前回も書きましたが、ブランドと人間は似ています。人間に性格や行動パターンがあるように、ブランドにも性格や行動パターンがあります。そして、ある人の人となりを好きになったり嫌いになったりするように、ブランドの人となりも好かれたり嫌われたりします。

ブランドにも人となりがあるブランドにも人となりがある。人となりしだいでブランドが好かれたり嫌われたりする。


例ではブランドパーソナリティを「専門家」「話題豊富」「親切」としました。たとえば、専門家ならどんな見せ方をするだろう、と考えてWebをつくる。話題豊富な人ならどんな話を盛り込むべきだろう、と考えてパンフレットをつくる。親切な人ならどんなふうに接するだろう、と考えてショールームや接客スタイルをかたちにする。そういう作業を積み重ねていくことで、そのブランドならではの人となりが感じられるようになるわけです。

提供価値の明確化と共有が大切

アクシス・ブランドパレットの各項目をもう一度、まとめます。

アクシス・ブランドパレットのまとめ

アクシス・ブランドパレットの便利なところは、ブランドの提供価値を考えるツールであるとともに、スタッフの間で提供価値を共有するツールでもあることです。

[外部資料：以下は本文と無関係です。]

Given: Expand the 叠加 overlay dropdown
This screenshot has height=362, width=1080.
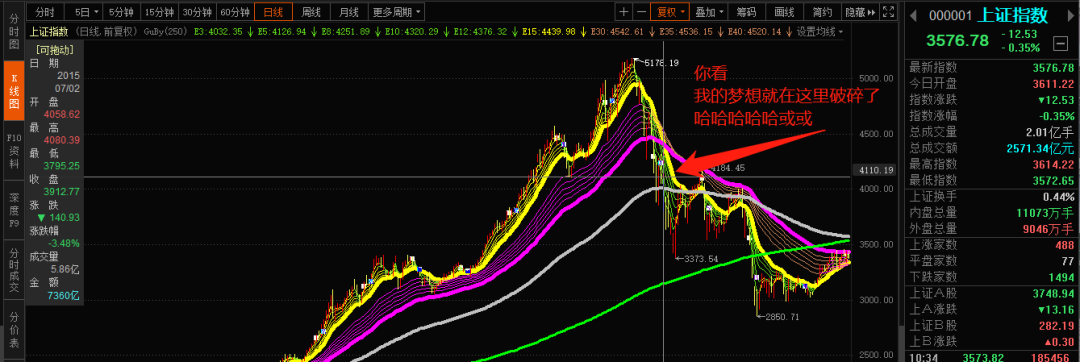Looking at the screenshot, I should click(709, 12).
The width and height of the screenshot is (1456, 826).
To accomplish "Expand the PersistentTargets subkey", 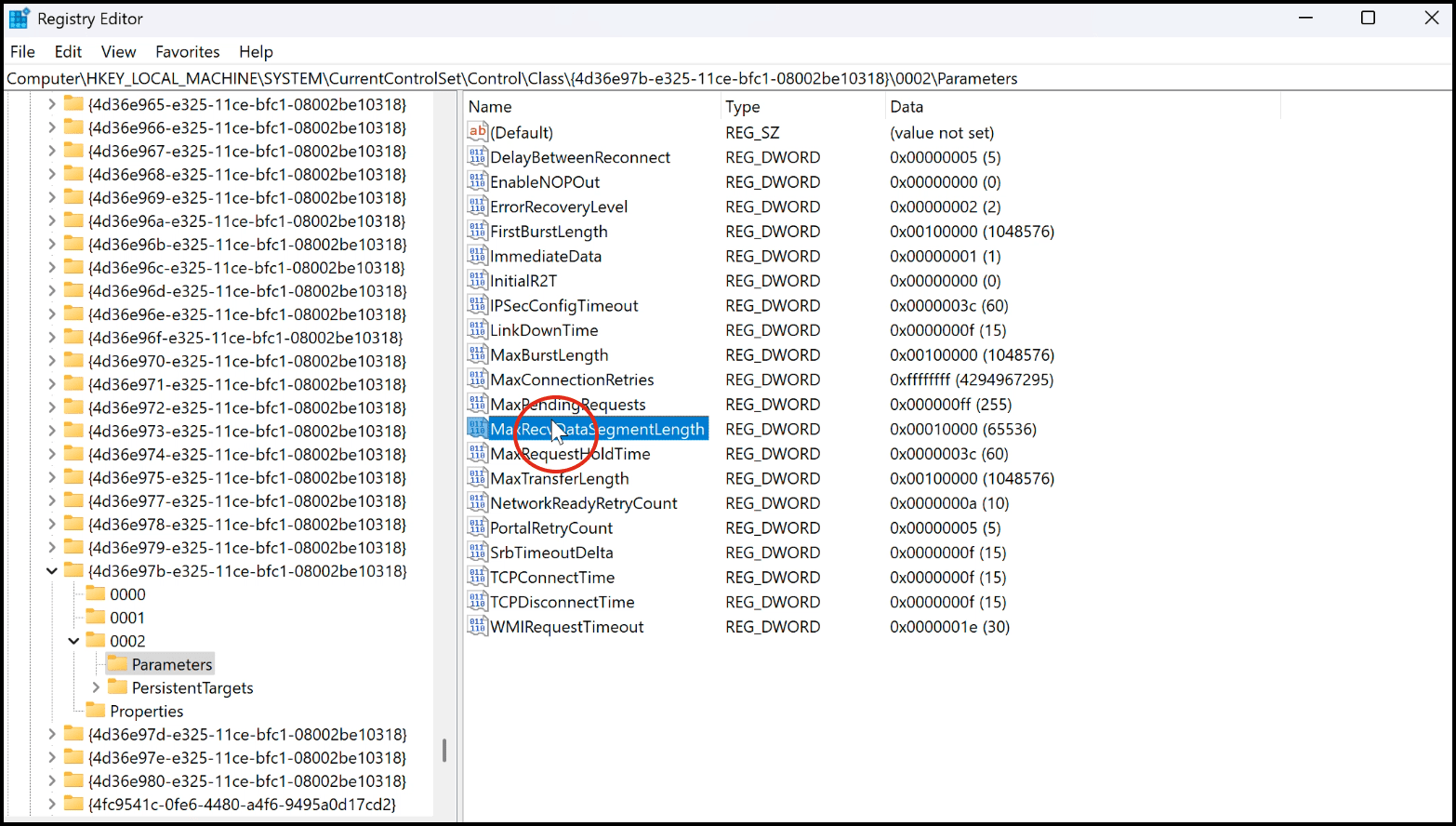I will tap(96, 687).
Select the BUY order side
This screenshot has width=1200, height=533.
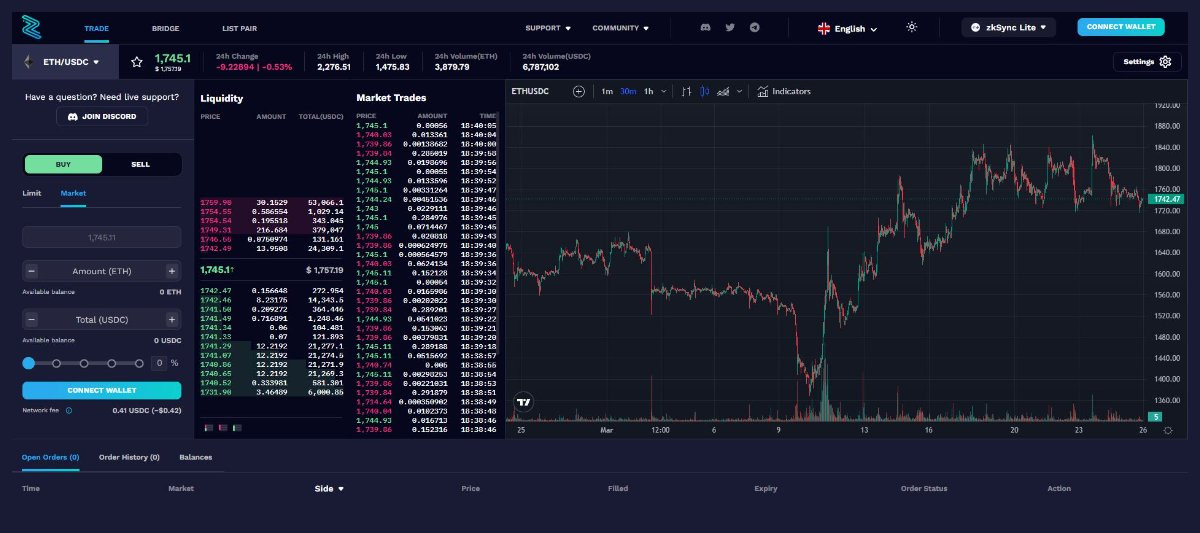[x=63, y=164]
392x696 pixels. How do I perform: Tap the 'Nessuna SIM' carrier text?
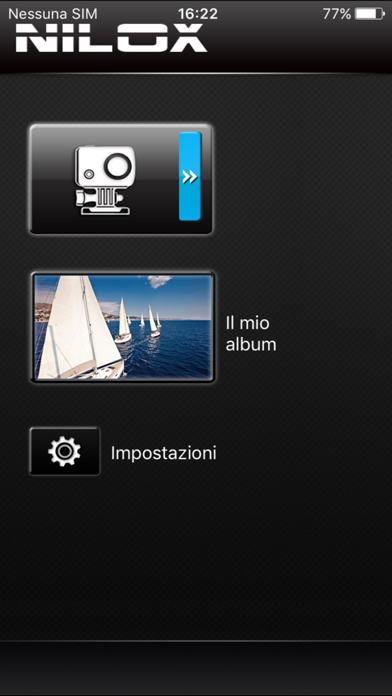click(52, 14)
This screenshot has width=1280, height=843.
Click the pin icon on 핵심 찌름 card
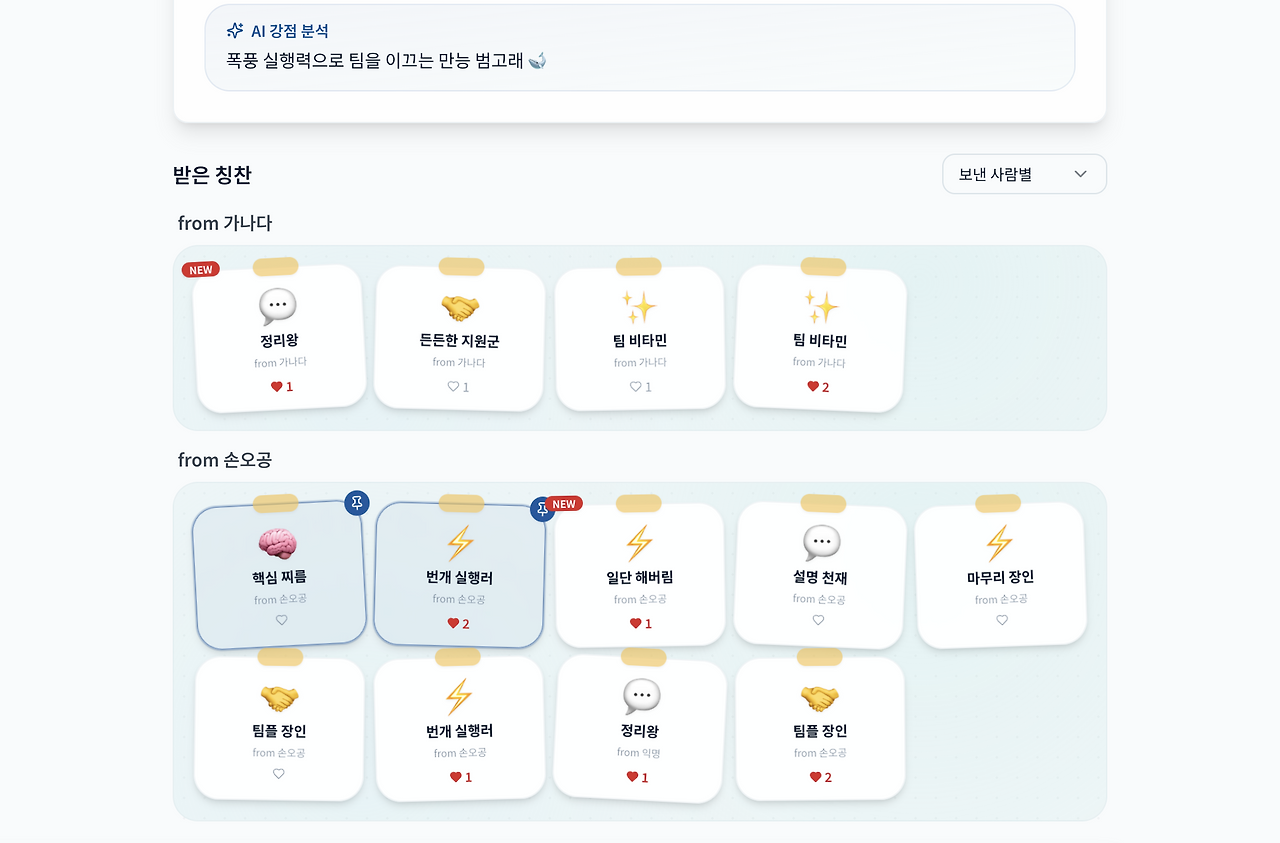coord(356,503)
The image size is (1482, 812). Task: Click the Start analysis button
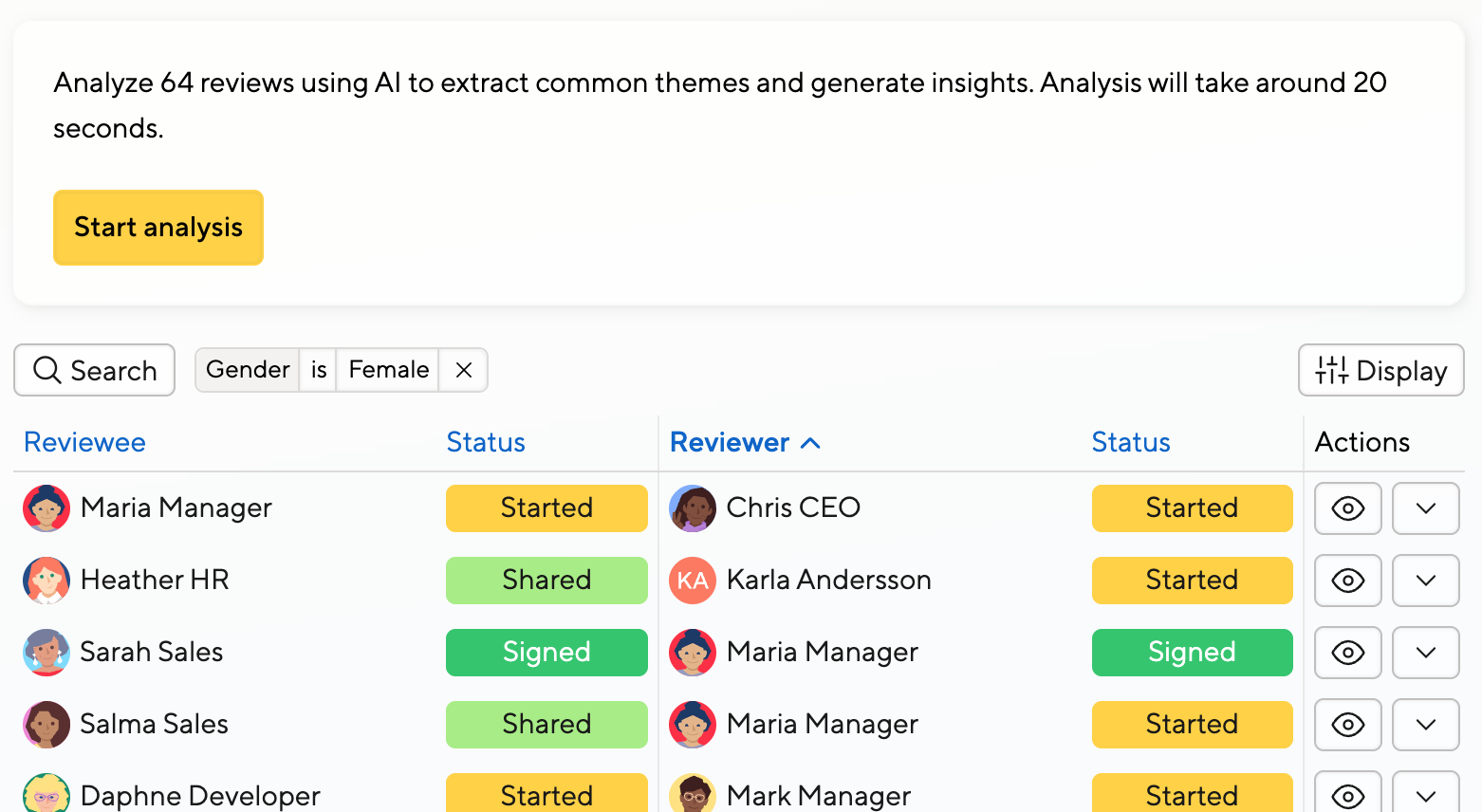click(158, 228)
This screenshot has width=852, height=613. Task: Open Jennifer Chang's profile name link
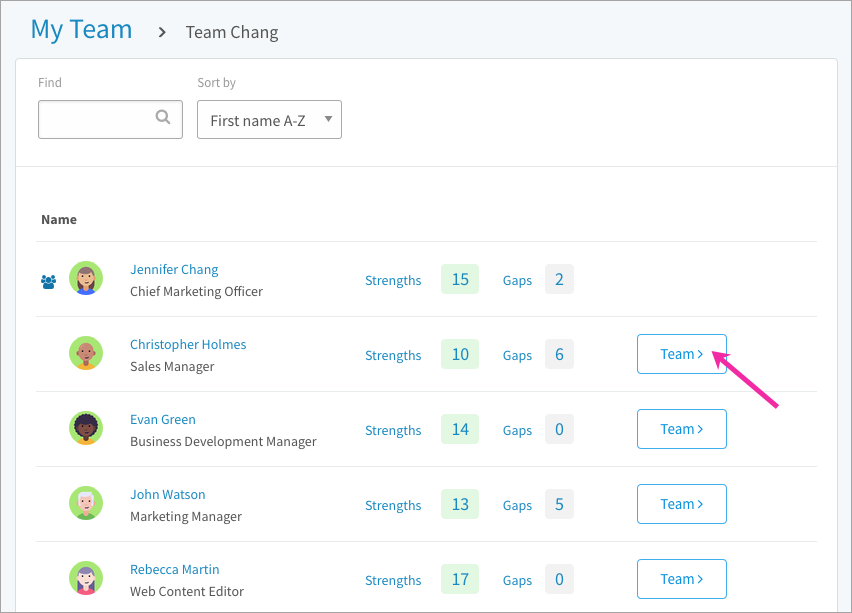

ブランディングの分野では、他にもブランドの提供価値を整理するフレームワークがありますが、アクシス・ブランドパレットはなるべくシンプルにまとめられるように工夫してあります。使うときもメンバーが一目で見渡せるよう、簡潔な言葉で語ることがコツです。

構想だけではブランドは育たない

最後に、ここまでをまとめましょう。

・強いブランドでは、ブランドのあるべき姿が部門間でよく共有されている
・ブランドの提供価値は、構想とともに共有しやすさも大切
・一目で見渡せるフレームワークで整理すると、明確化・共有しやすくなる

ブランドについての構想はあくまでスタート地点。強いブランドをつくるには、提供価値を各部門やスタッフの間で共有し、さまざまな活動を通じてそのブランドらしさを人々に感じてもらう運用のフェーズが非常に重要です。その点で、共通のフレームワークでブランドの提供価値を整理するやり方はとても有効です。

ブランドづくりに迷いが出たら、まずはあるべき姿をもう一度見直してみてください。そして、どうやったら全員で共有できるかを考えてみてください。そこからいろいろなことが始まります。